De rechtbank in Amsterdam heeft vrijdagochtend een groep jongens uit Rotterdam veroordeeld voor betrokkenheid bij een criminele organisatie die zich bezighield met de diefstal en illegale doorverkoop van auto’s. Het ging om zeer snelle auto’s waarvan er twee zijn gebruikt voor liquidaties in het criminele milieu.
De groep was actief van begin 2014 tot maart 2015. Volgens de rechtbank zagen de dieven het stelen van auto’s als een “normaal onderdeel van hun leven”. De hoofdverdachte in deze zaak, Ivan H. kreeg een onvoorwaardelijke celstraf opgelegd van drie jaar.

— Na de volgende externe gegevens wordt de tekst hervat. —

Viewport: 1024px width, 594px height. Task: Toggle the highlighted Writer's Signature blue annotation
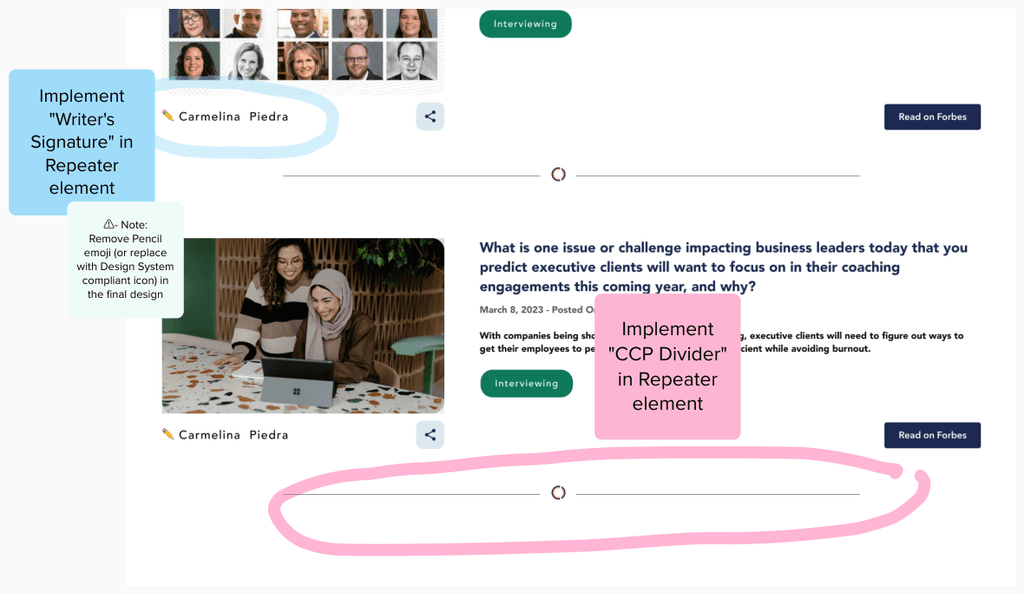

Twee andere verdachten werden veroordeeld tot onvoorwaardelijke celstraffen van twee jaar. Tegen hen was drie jaar cel geëist. Zeven andere verdachten kregen een voorwaardelijke straffen opgelegd tot maximaal achttien maanden naast de periode dat ze in voorlopige hechtenis hebben gezeten.

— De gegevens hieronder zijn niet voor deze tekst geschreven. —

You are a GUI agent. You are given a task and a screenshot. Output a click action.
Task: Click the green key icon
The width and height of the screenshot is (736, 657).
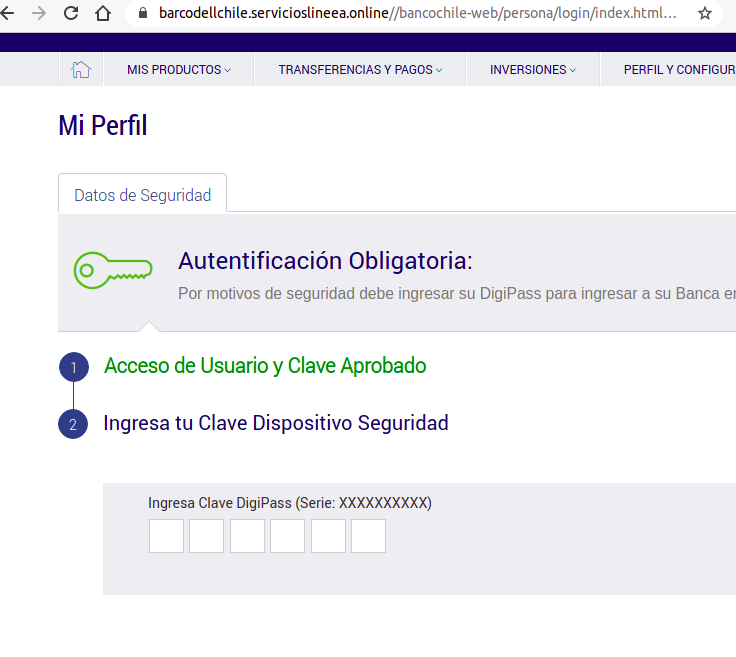113,270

De straffen van de rechtbank vallen aanzienlijk lager uit dan de eis van het Openbaar Ministerie. Tegen hoofdverdachte Ivan H. was een straf geëist van zes jaar cel. Hoewel de rechtbank hem veroordeelde voor alle ten laste gelegde feiten – diefstal van negen auto’s en heling van nog eens negen auto’s – viel zijn straf veel lager uit. In tegenstelling tot de officier van justitie heeft de rechtbank niet voor iedere auto de maximale straf opgelegd.
De advocaten van de verdachten hadden tijdens hun pleidooi gewezen op de ongebruikelijk hoge strafeisen van het Openbaar Ministerie. Zij claimden dat het gebruik van de gestolen auto’s bij zware misdrijven de verdachten niet kon worden aangerekend. Een van de hoofdverdachten kondigde bij het verlaten van de rechtszaal zeer luidruchtig aan dat hij het niet eens is met zijn straf en daarom in hoger beroep gaat. “Jullie zien mij in hoger beroep motherfuckers”, riep hij de rechtbank toe.
Het is nog niet duidelijk het Openbaar Ministerie en de andere verdachten in hoger beroep gaan.